18 de março de 2025

Ruptura é uma denúncia do inferno que é o ambiente de trabalho

Ruptura, a série distópica sobre o ambiente de trabalho da Apple, chegou à sua segunda temporada como um verdadeiro fenômeno da cultura pop. Vendo sua brutal sátira da estrutura corporativa, é fácil entender o porquê.

Eileen Jones

Jacobin

Tramell Tillman e Britt Lower na 2ª temporada de Ruptura. (Apple TV+)

Tradução / Ruptura é provavelmente a melhor série contemporânea.

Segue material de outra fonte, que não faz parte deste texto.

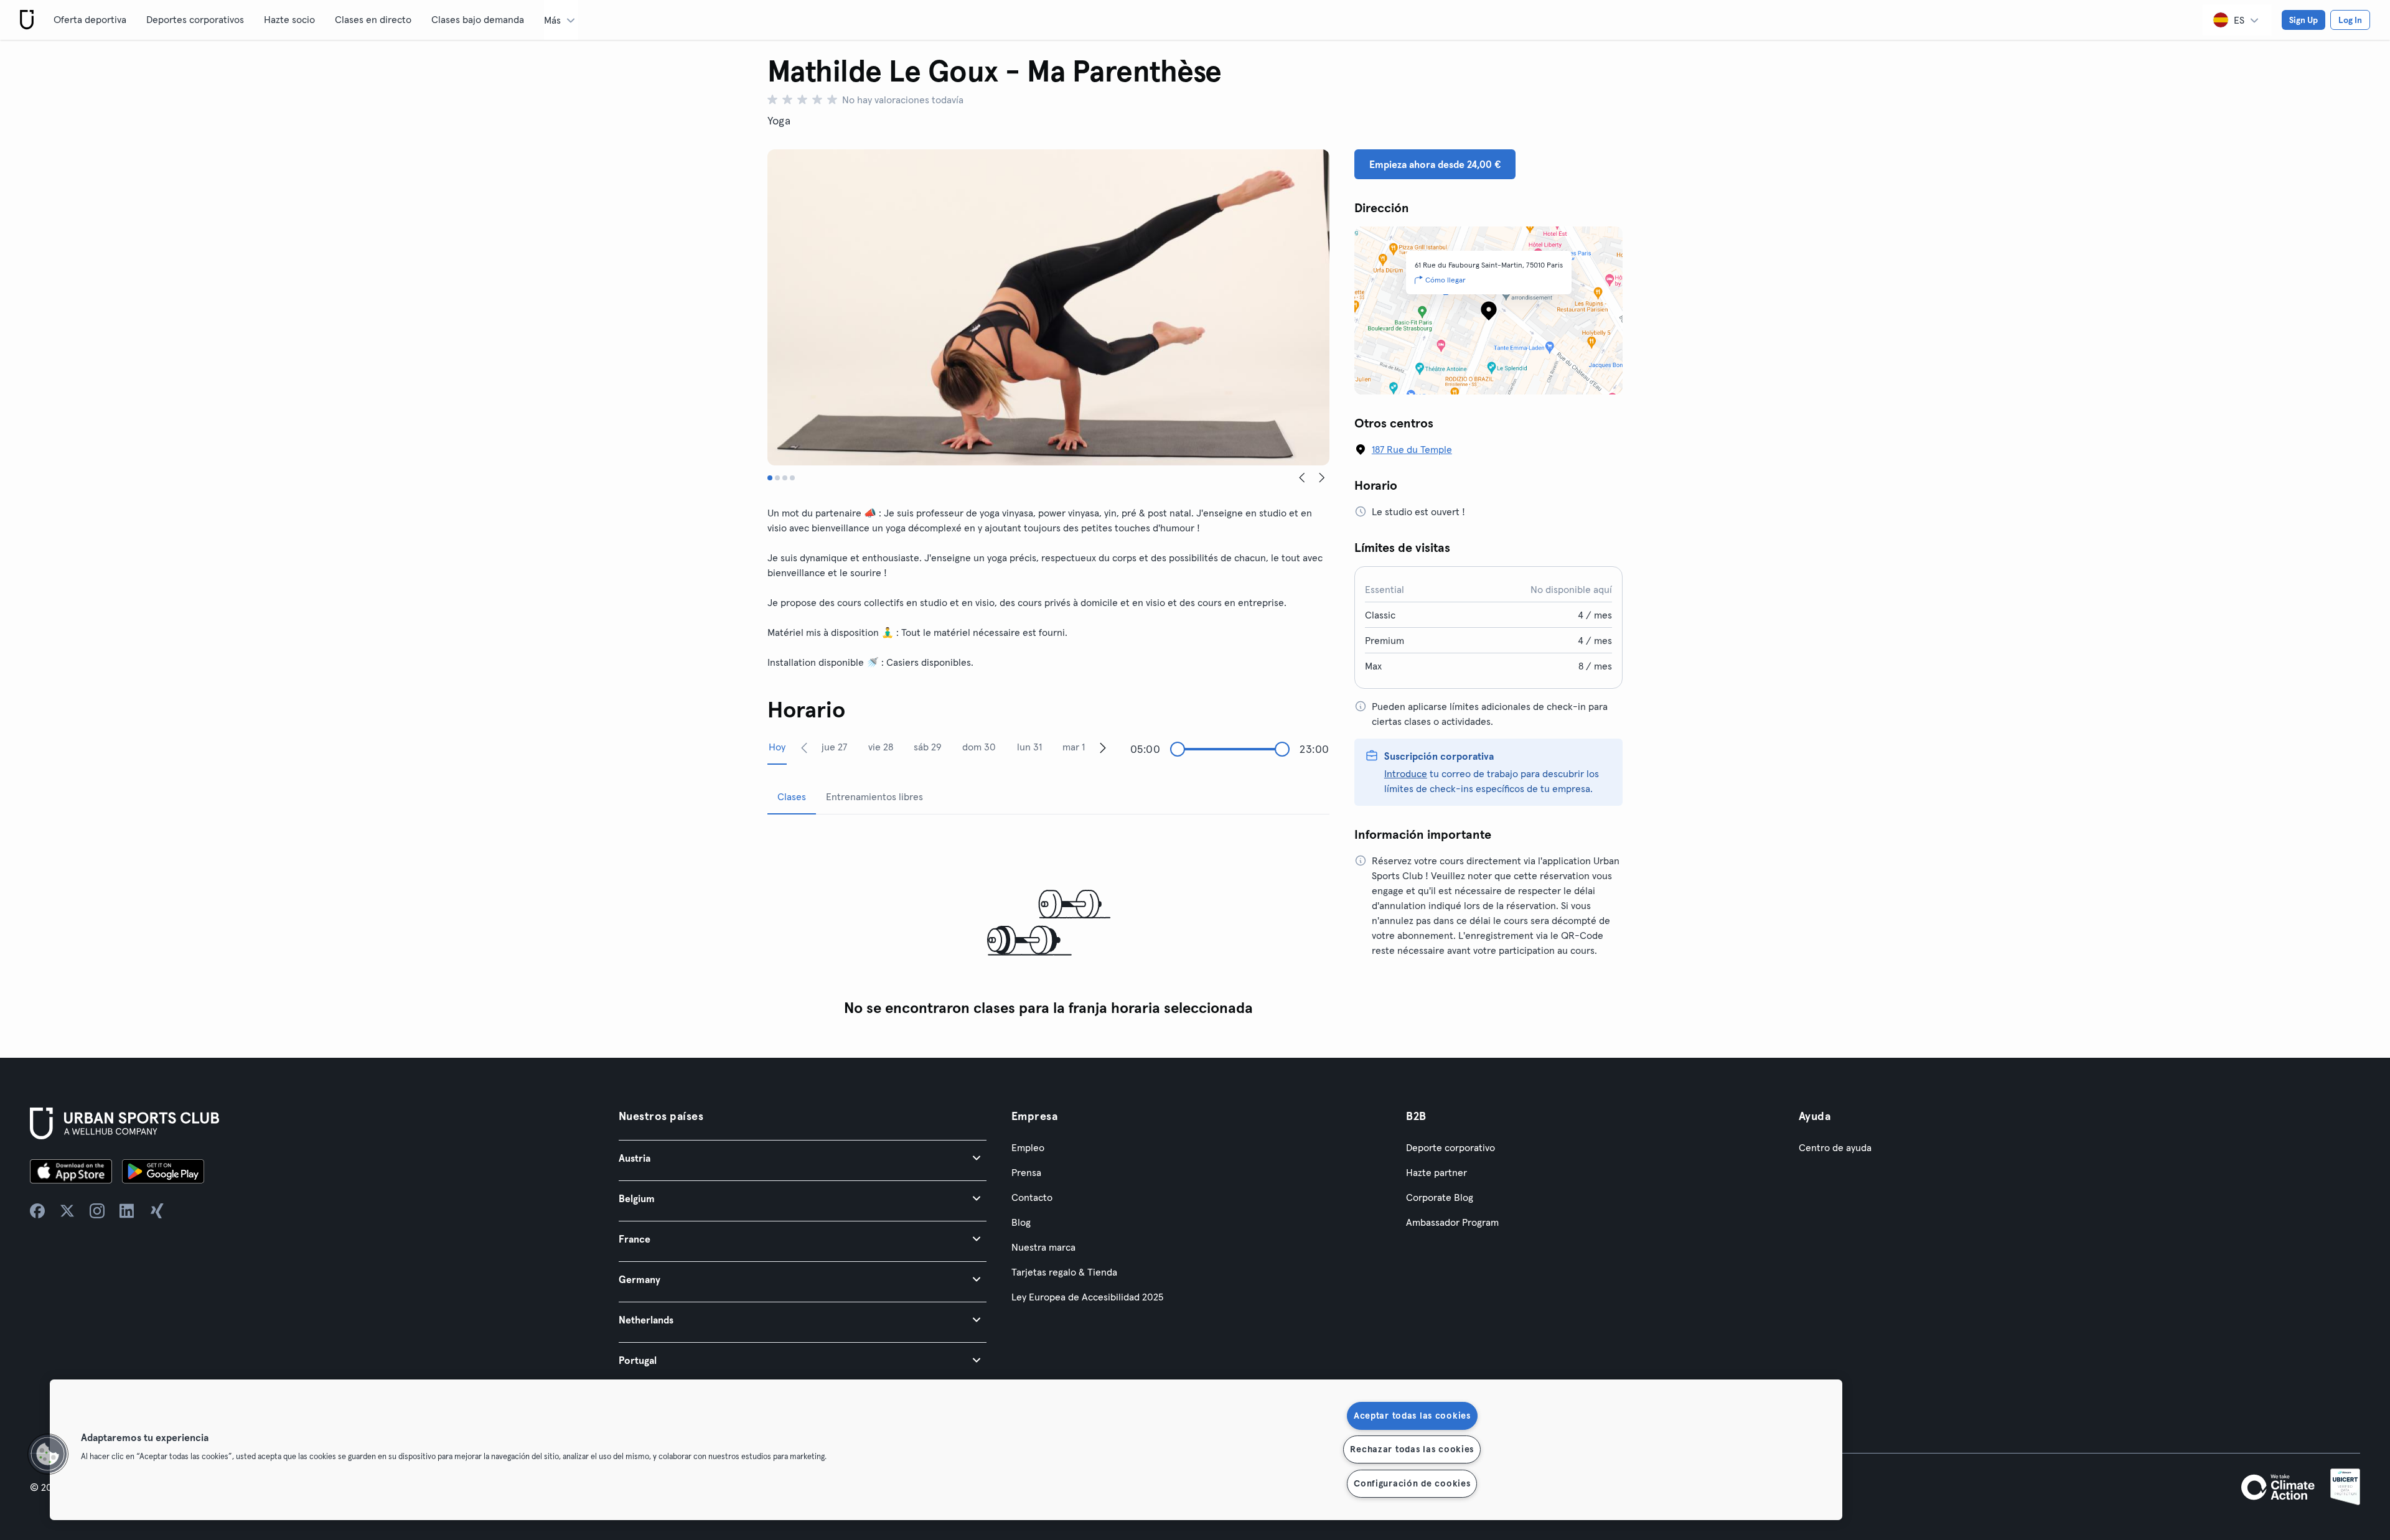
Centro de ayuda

E só digo “provavelmente” porque não consigo assistir a todas as outras para efeito de comparação.

Já existe uma reação negativa na internet começando a se desenvolver entre os aspirantes a hipsters? Claro. Deve seguir como a noite segue o dia, como disse Shakespeare, a reação negativa que segue qualquer coisa boa que se populariza. Ignore. Há episódios mais fortes e mais fracos, como em todas as séries, mas, no geral, o nível de excelência é impressionante.

Em sua segunda temporada na Apple TV+, com o episódio final disponibilizado em 21 de março, Ruptura continua a impressionar. O procedimento eletivo de “ruptura” da série envolve uma operação no cérebro que separa a consciência do “trabalho” da vida pessoal do indivíduo, de modo que nenhuma das partes saiba mais sobre a outra. Em teoria, isso permite que as pessoas aproveitem suas vidas sem se dar conta de suas horas de trabalho, enquanto seus eus profissionais estão mentalmente lúcidos para se concentrar em suas tarefas. Na realidade, os trabalhadores são trabalhadores prisionais em ambientes excepcionalmente elegantes, psicologicamente torturados para se manterem na linha.

Criada por Dan Erickson, cujo próprio sofrimento em empregos corporativos inspirou a série, e produzida e dirigida principalmente por Ben Stiller, esta combinação de ficção científica, que mistura suspense paranoico e comédia sombria de escritório, é tão bem executada que a desolação de seu tema é compensada pelo vigor de seu estilo e construção. O filme noir de meados do século alcançou o mesmo efeito, apresentando consistentemente uma visão do inferno estadunidense moderno com tanta verve que se tornou um prazer perverso contemplar uma representação tão arrepiante e pertinente do abismo.

A popularidade da série explodiu repentinamente após o lançamento da 2ª temporada, com números recordes de audiência — de modo que agora é o programa mais visto na história do Apple TV+, superando até mesmo a cultuada comédia Ted Lasso.

Parece que as pessoas estão até começando a usar gírias baseadas em Ruptura, referindo-se prontamente aos seus eus “Interno” e “Externo”.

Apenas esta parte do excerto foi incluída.